Tuesday, September 13, 2022

Wednesday, July 13, 1922. The Straw Hat Riot

Men wearing boaters, Times Square, July 1921.

The Straw Hat Riot broke out in New York City when youths in Manhattan began removing and stomping on straw hats worn by factory workers in the area.  This developed into a brawl when they tried to do the same with longshoremen, which was phenomenally stupid on their part.  By that evening, the matter was a full-blown riot that would go on for eight days.


In an era in which hat wearing was considered necessary for men, this was a fairly serious matter. September 15 was the unofficial cutoff date in society for the cessation of the wearing of straw hats, after which men switched to felt hats.  The tradition of destroying straw hats had actually begun with stockbrokers who would good naturedly destroy colleagues straw boaters for violating the unwritten date, which itself moved.  It had once been September 11.

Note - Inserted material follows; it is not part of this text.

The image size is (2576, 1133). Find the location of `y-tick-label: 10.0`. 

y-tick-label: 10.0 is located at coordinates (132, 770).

Boaters (sometimes called sailors) were by far the most popular urban summertime straw hat.  The type had acquired that name as sailors did in fact wear them at one time, in a version that had a somewhat larger volume in the crown.  They were so popular, however, that they saw use far outside of what we'd expect.  For instance, many of Custer's men at Little Big Horn were actually wearing boaters, rather than their issue felt hat, as they had just purchased them from a vendor on the Yellowstone.

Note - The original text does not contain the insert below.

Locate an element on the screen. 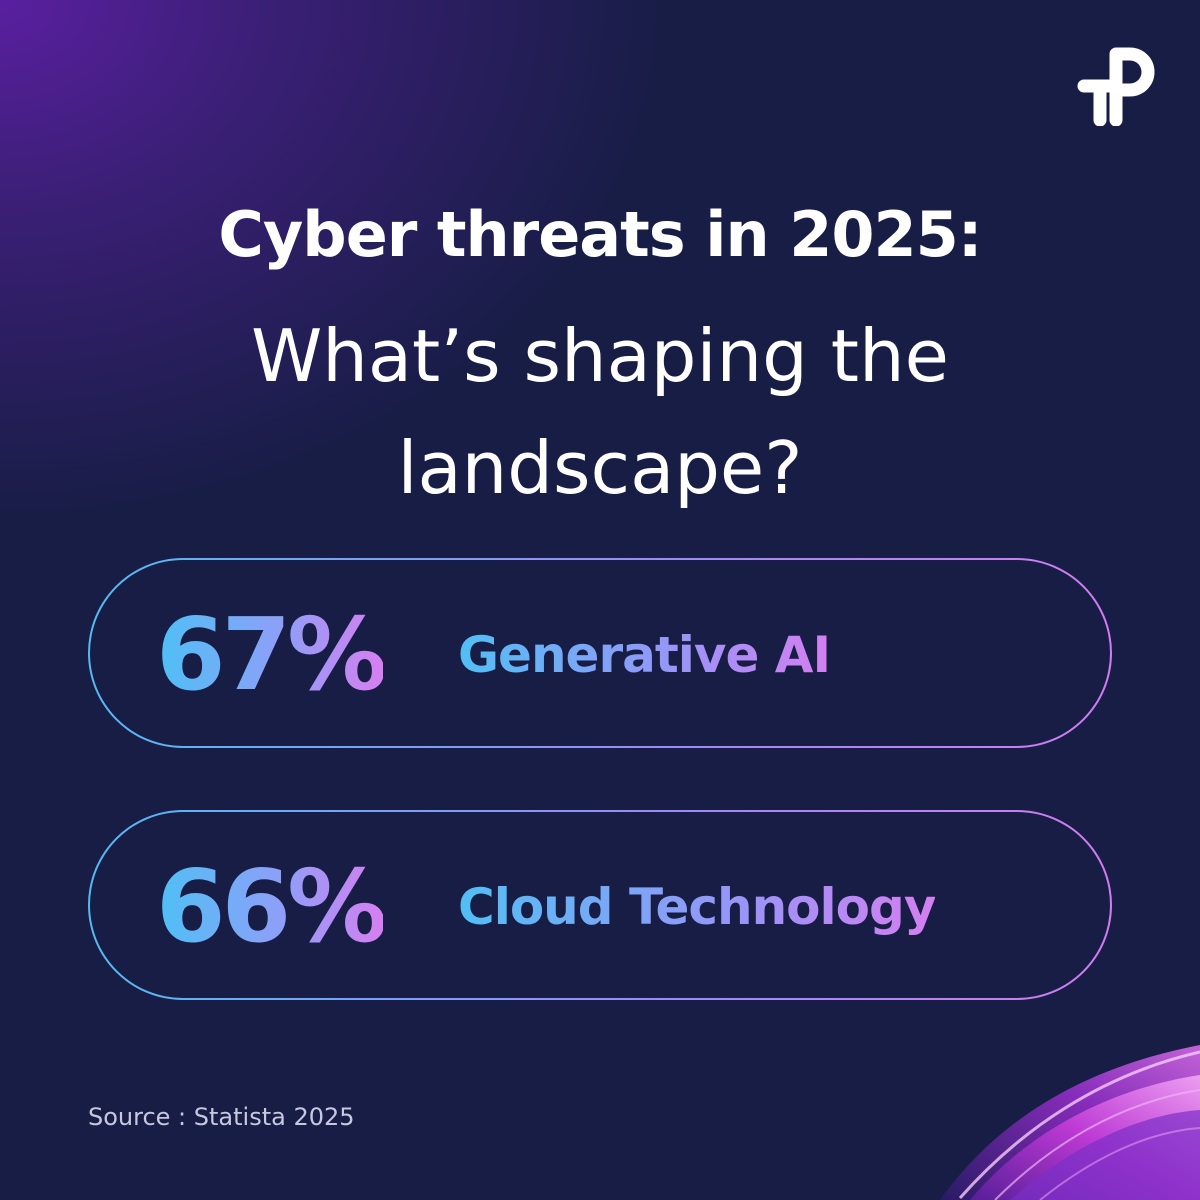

Contrary to common recollection, they remained in fairly widespread use up into the 1950s, when they started to suffer the same decline, but more steeply, than other men's hats.

Boaters weren't the only straw hat in urban use, of course.  Panama Hats also saw use at this time, but much less.  Indeed, early on wearing a Panama Hat had been regarded as improper.

More on hats and standards of dress appears here:

Caps, Hats, Fashion and Perceptions of Decency and being Dressed.

The USGS crew put in for lunch at Church Rock.


Putting in for lunch at Church Rock.
 

Turkish troops set fire to the Basmane neighborhood of Smyrna resulting in the deaths of 10,000 people in the wind fanned conflagration.

An agreement was reached on the nationwide US railroad strike.

France and Poland entered into a ten-year self-defense pact.

Pershing was photographed on his birthday.